In addition to the support the bill received from the NRA and the Brady Campaign, it was sponsored by the unlikely pair of McCarthy, a leading gun control advocate whose husband was killed and son wounded by a gunman on a Long Island train in 1993, and Rep. John D. Dingell (D-Mich.), a staunch NRA ally who has helped thwart gun control legislation in the past.

“While most would say we are an odd pair when it comes to this particular issue, I would suggest we are just two legislators trying to fix a legitimate problem,” Dingell said.

But some gun control groups aren’t celebrating.

The Violence Policy Center and the Coalition to Stop Gun Violence contend that the Brady Campaign, eager for a victory, conceded too much to the gun lobby.

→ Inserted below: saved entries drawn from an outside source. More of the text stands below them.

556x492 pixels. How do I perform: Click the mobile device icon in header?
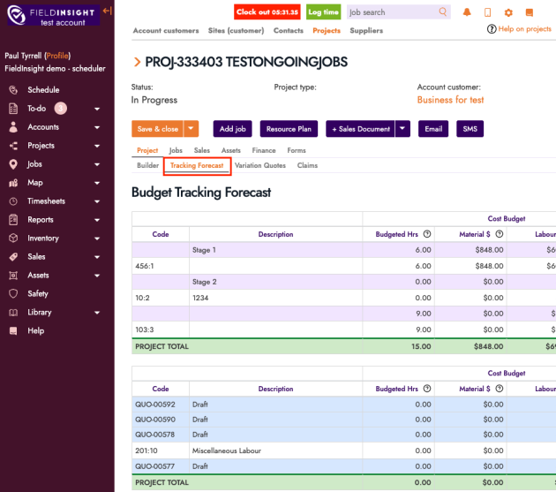[488, 13]
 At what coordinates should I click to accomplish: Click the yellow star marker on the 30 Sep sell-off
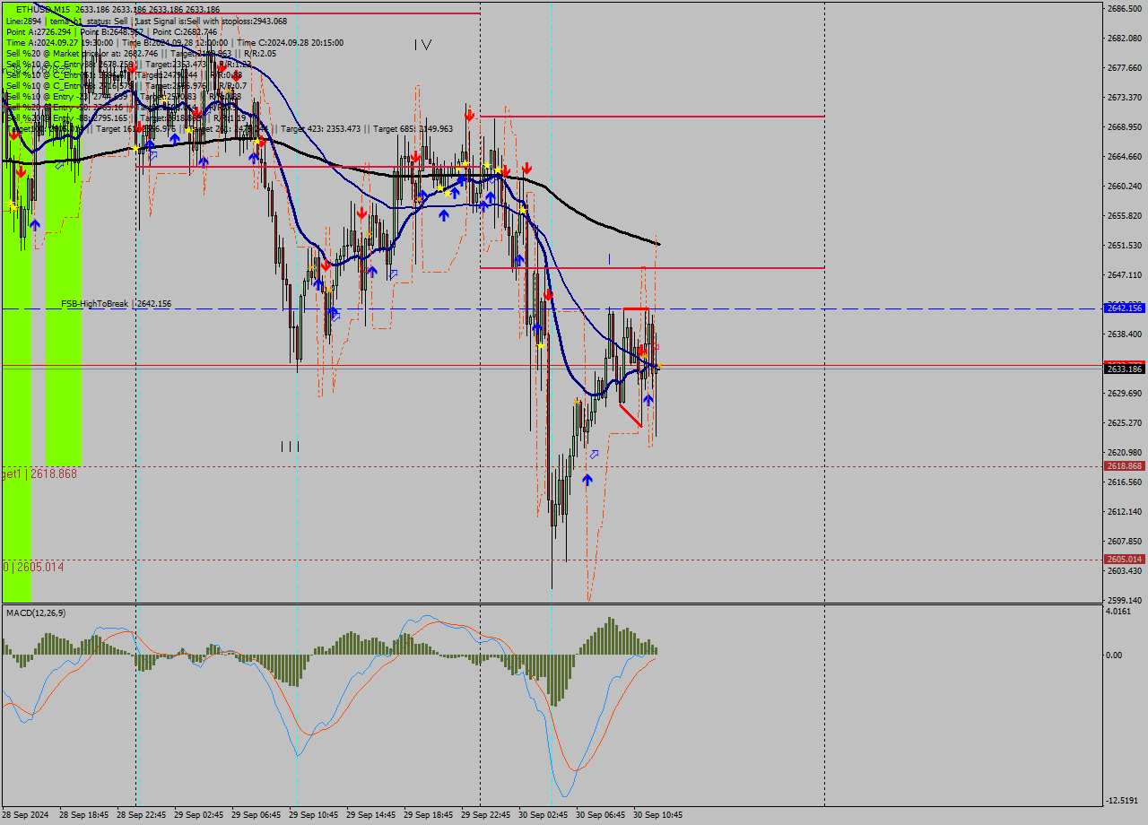pyautogui.click(x=540, y=346)
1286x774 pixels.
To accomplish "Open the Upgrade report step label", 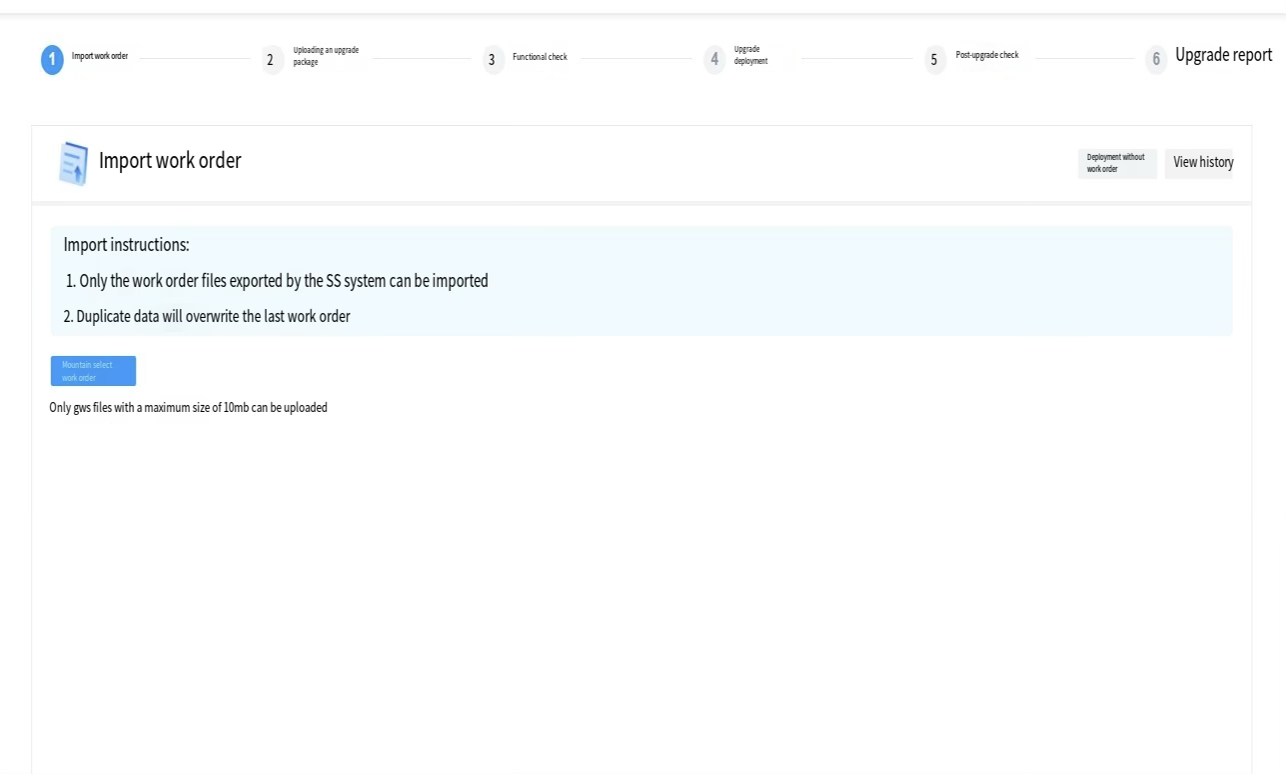I will pos(1223,55).

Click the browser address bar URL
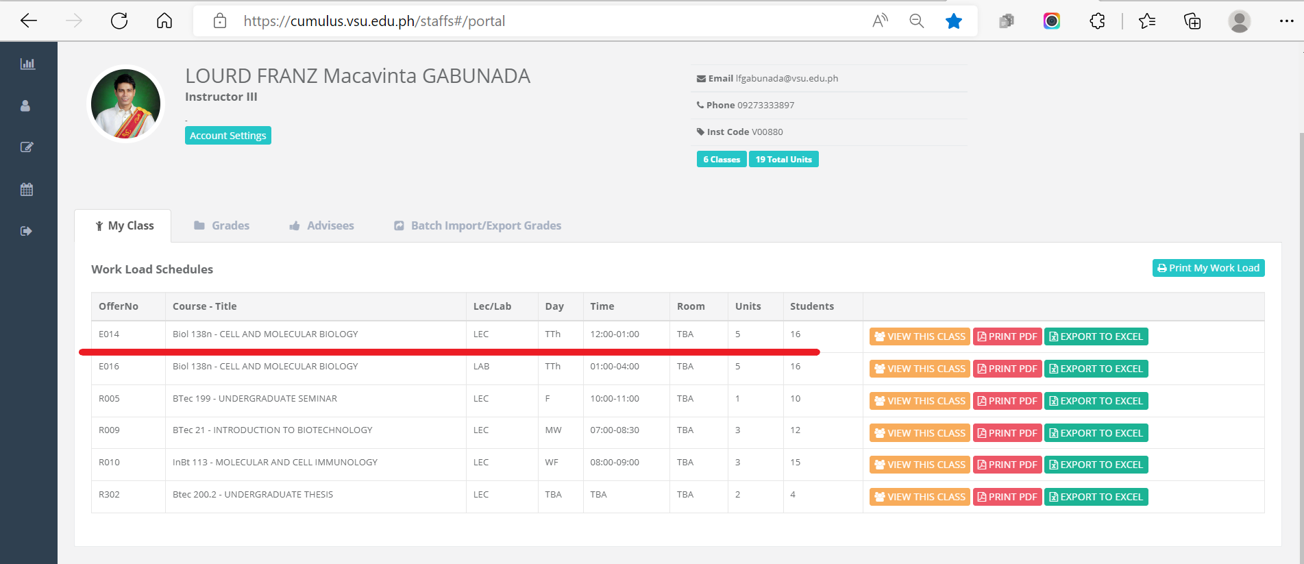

“This program is just a disaster in the making,” Rand said, arguing that the new law could put guns back in the hands of dangerous people. She said the legislation allowed veterans judged to be mentally incompetent to seek to get their gun privileges restored if they could show that they were unlikely to endanger public safety or that they had received treatment and recovered.

Rand also said she was skeptical as to whether Congress would follow through on providing the promised funding for states to enter the records of prohibited gun purchasers. “Frankly, we just don’t trust that the NRA will lift a finger to see that the grant portion of the bill is fully funded,” she said. Some states still might not provide mental health records because of privacy laws, she added.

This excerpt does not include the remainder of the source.